Problems encountered during training and evaluation

Question

Problems encountered during training and evaluation

DonlynLee opened this issue a year ago · 3 comments

Sorry to interrupt you again. When evaluating the performance on BEHAVE with provided model, I found that the gif (correction) seems like the same as the gif without correction, and sometimes the evaluation metrics went into NaN. I also tried to train interaction diffusion on the BEHAVE, after 6 or 7 epochs, the problem is "NaN or Inf found in input tensor". I lowered the learning rate, it was helpful that more epochs are done, but then problem comes again. Is it due to insufficient GPU performance ? Or maybe due to the different sampled point clouds when generating contact labels? Thanks very much.

Answer 1 · 2023-11-14T23:01:59.000Z

Hi,

You're welcome. If any questions arise, please don't hesitate to reach out:)

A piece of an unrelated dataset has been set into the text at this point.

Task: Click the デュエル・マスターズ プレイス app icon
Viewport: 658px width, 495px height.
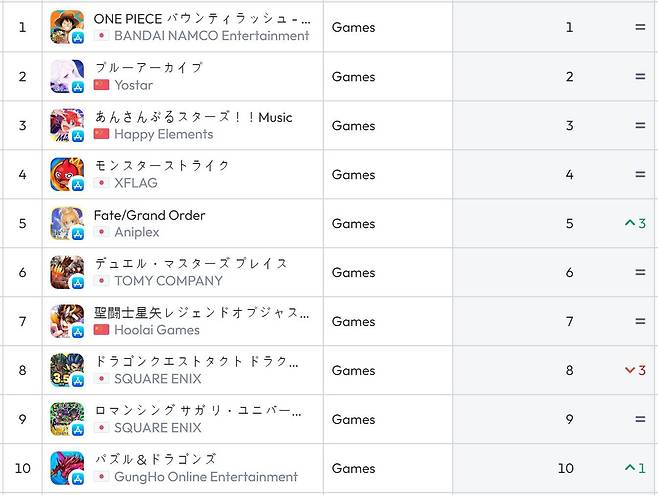Action: tap(67, 272)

I didn't find any NaN during my evaluation. I will quickly check the training procedure.

The correction will not be executed for every interaction sequence. While these corrections may seem minor in the context of short-term predictions, it will be significant in the long-term generation. I will make this part of code available after cvpr ddl.

Also, I will upload the point clouds from my side shortly. Previous I was just concerned about the large file size.

Best

Answer 2 · 2023-11-15T04:58:03.000Z

Really thanks for your reply, I will try again. Wish everything goes well !

Answer 3 · 2023-12-21T03:38:09.000Z

Hi,

You can try our pretrained weights with our processed data from this link. Sorry for the delay.

Best